Царица быстро приходит в себя. Метания в крайние эмоции закончились, и она говорит уже более официально, устанавливая дистанцию:
– Я должна спросить вас о Государе. Долго ли он проживёт? Вам должен быть известен год его смерти.
– Даже месяц и число известны. 17 июля 1918 года, рано утром.
– Как, всего через 15 лет? А наследник… Ему тогда будет 14? Станет ли он императором в таком возрасте?
– Нет, Александра Фёдоровна, стать императором ему не суждено.
– Понятно… И как же я буду без него? Не лучше ли мне с детьми уехать за границу?
– Не беспокойтесь об этом, вы без него не останетесь. Вы с ним будете жить счастливо, и умрёте в один день.
– В один день? Кажется, я поняла. Бомба?
– Нет, вы с ним умрёте от пуль.
– Так нас застрелят эти ужасные террористы? Эсеры, да?
– Я точно не знаю, может, и будут среди них эсеры, но в основном это будут большевики. В общем, тоже революционеры, но с несколько другими идеями.
– Я бы их всех повесила.
– Но могу вас утешить: через несколько десятилетий церковь признает вас страстотерпцами.
– А дети? Кто позаботится о них? Здесь, в России… Если бы вы знали… Эти великие князья, мои родственники… Не лучше ли им будет в Англии?

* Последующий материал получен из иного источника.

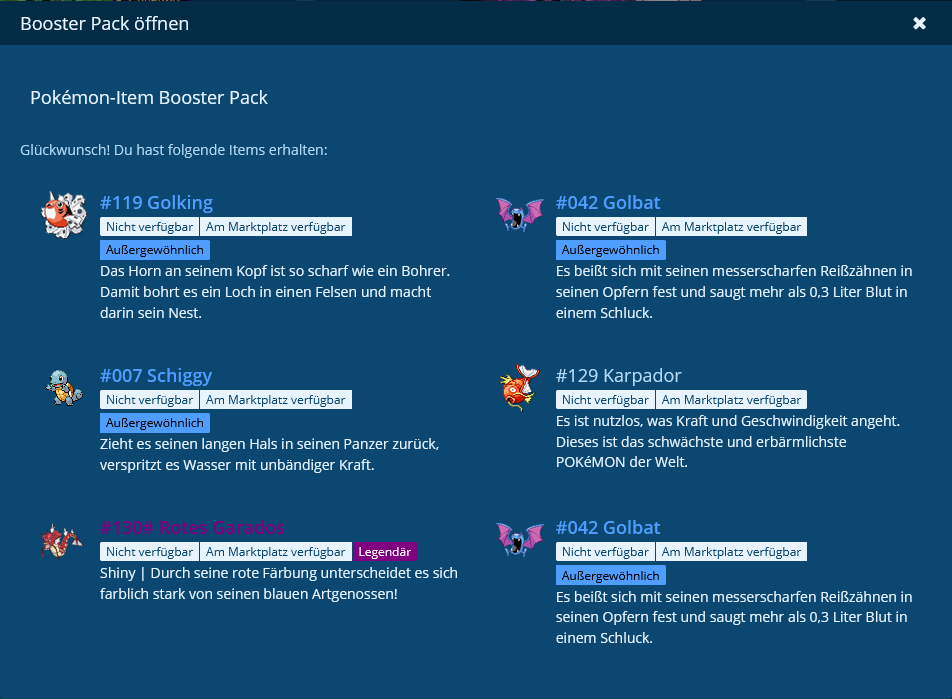Open the #119 Golking item link
The image size is (952, 699).
(156, 203)
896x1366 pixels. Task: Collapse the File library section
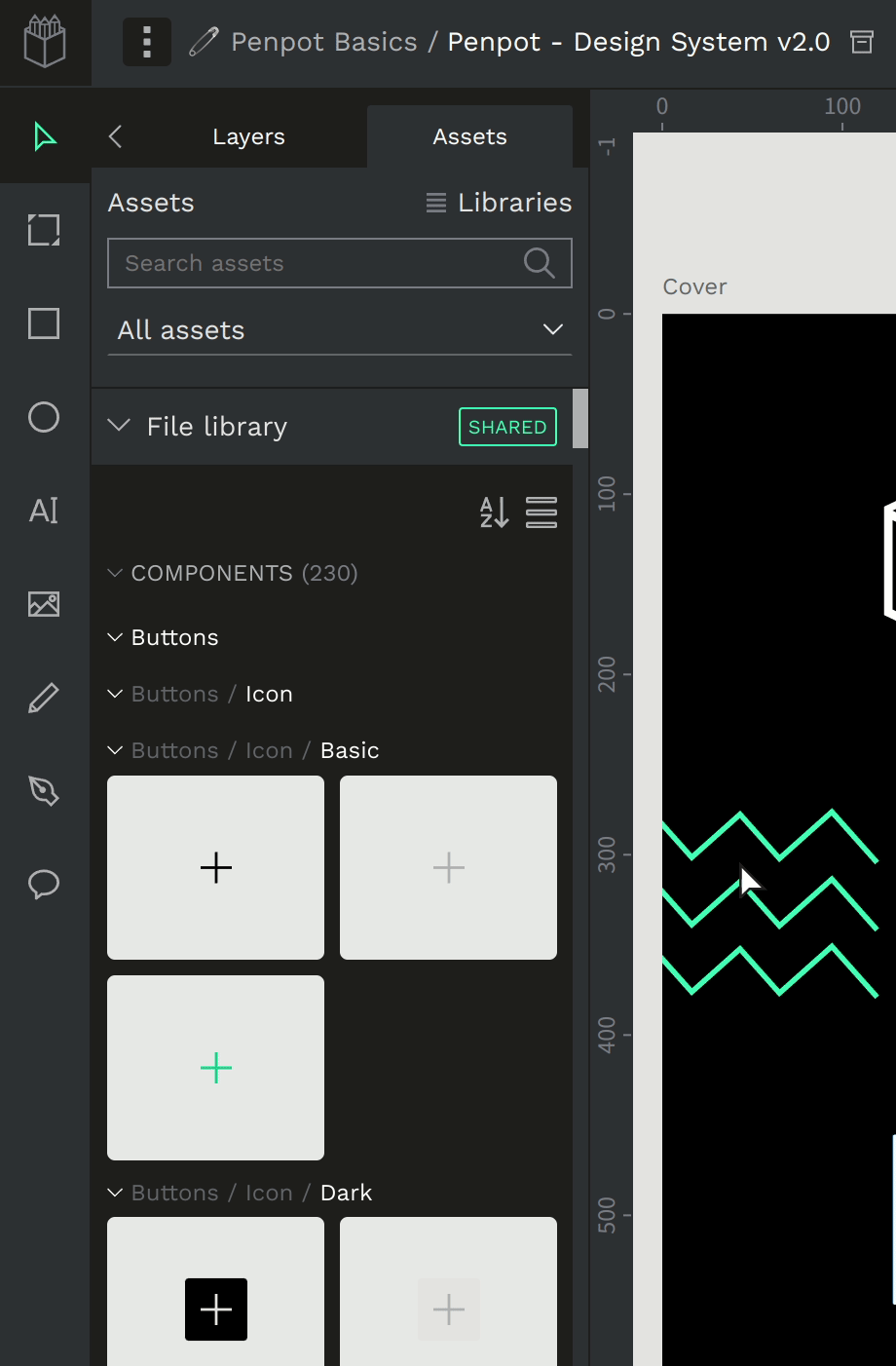[x=119, y=426]
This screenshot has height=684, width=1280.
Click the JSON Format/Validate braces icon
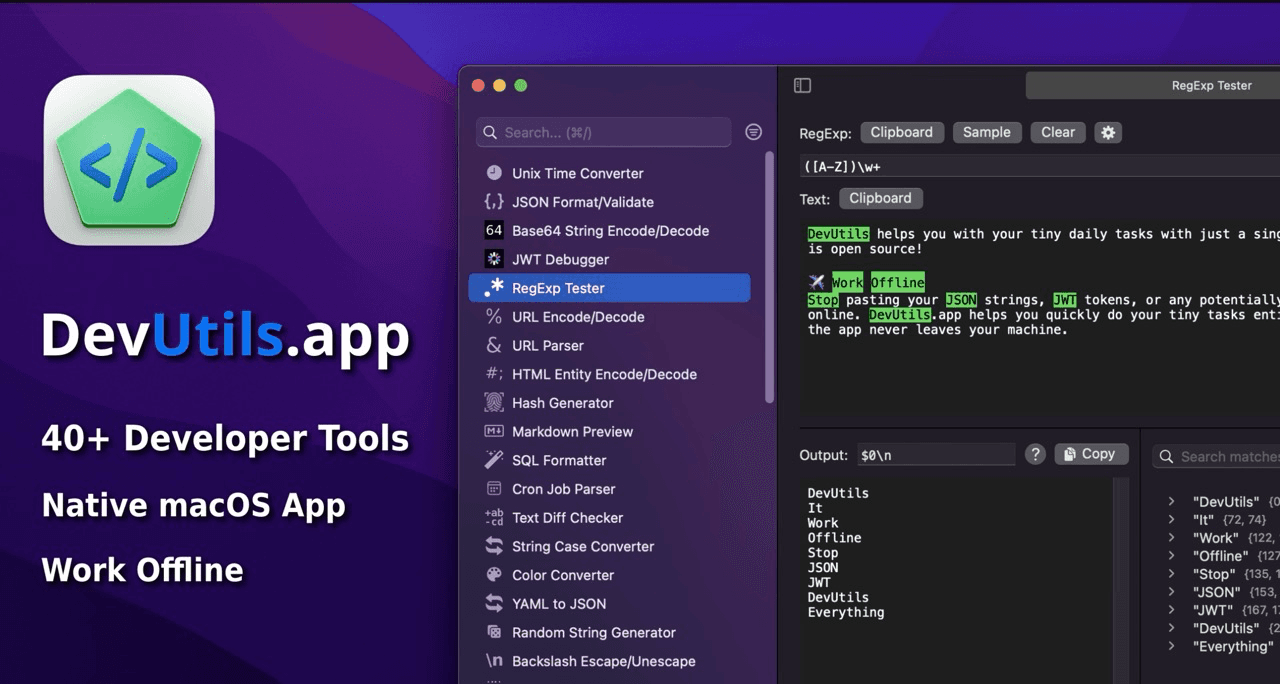click(x=494, y=202)
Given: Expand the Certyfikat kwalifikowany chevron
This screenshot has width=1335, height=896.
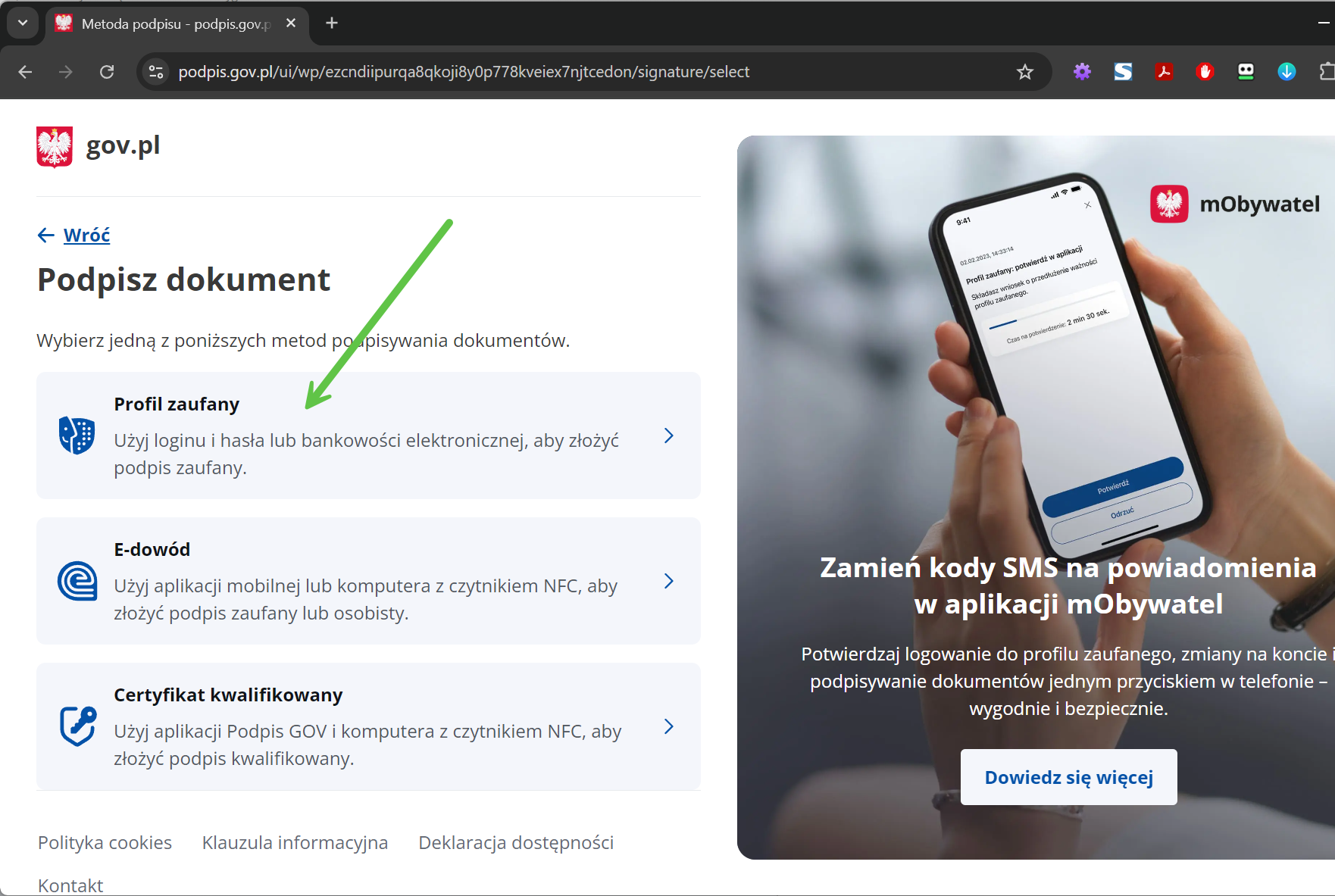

– Всего лишь страстотерпцы, но вы в России будете популярны. Я во многих храмах видел икону, где вы все всемером, вы с Государем, четыре дочери и сын. Больше у вас детей не будет.
– Семеро? Они посмеют… Мой сын, мои девочки!
– Да, это ужасно, но плохого будет много. Две войны, две революции, потом ещё гражданская война, эпидемии, голод. После вас монархии уже не будет.
– Да, теперь я понимаю Ники. Это я так называю Государя…
– Знаю. И про Санни, и про солнышко. А Алексей будет лучик.
– В общем, я его понимаю. Так сразу это трудно переварить. Так вот что значила та ужасная песня… Я… Я больше не вынесу. Давайте всё это отложим на завтра. А мне… Мне надо укладывать детей. Как это делать в таком состоянии? Ольга… Она может догадаться. А вы… Я слышала, вы и сказки знаете? Ольга – она очень любит что-то новое услышать. Не будете ли вы так любезны….
– Охотно. Я и своей дочке сказки рассказывал, пока она не выросла.
– Ваша дочь… выросла? Да, Константин Дмитриевич говорил про ваш возраст. Но поверить в это трудно. Хотя я уже верю. Хорошо, пойдёмте.
У великих княжон, оказывается, имеются отдельные каюты, хотя и небольшие.
– Ольга… Вот, господин Попов, он знает сказки… Надеюсь, тебе понравится, а я пойду, уложу Настю.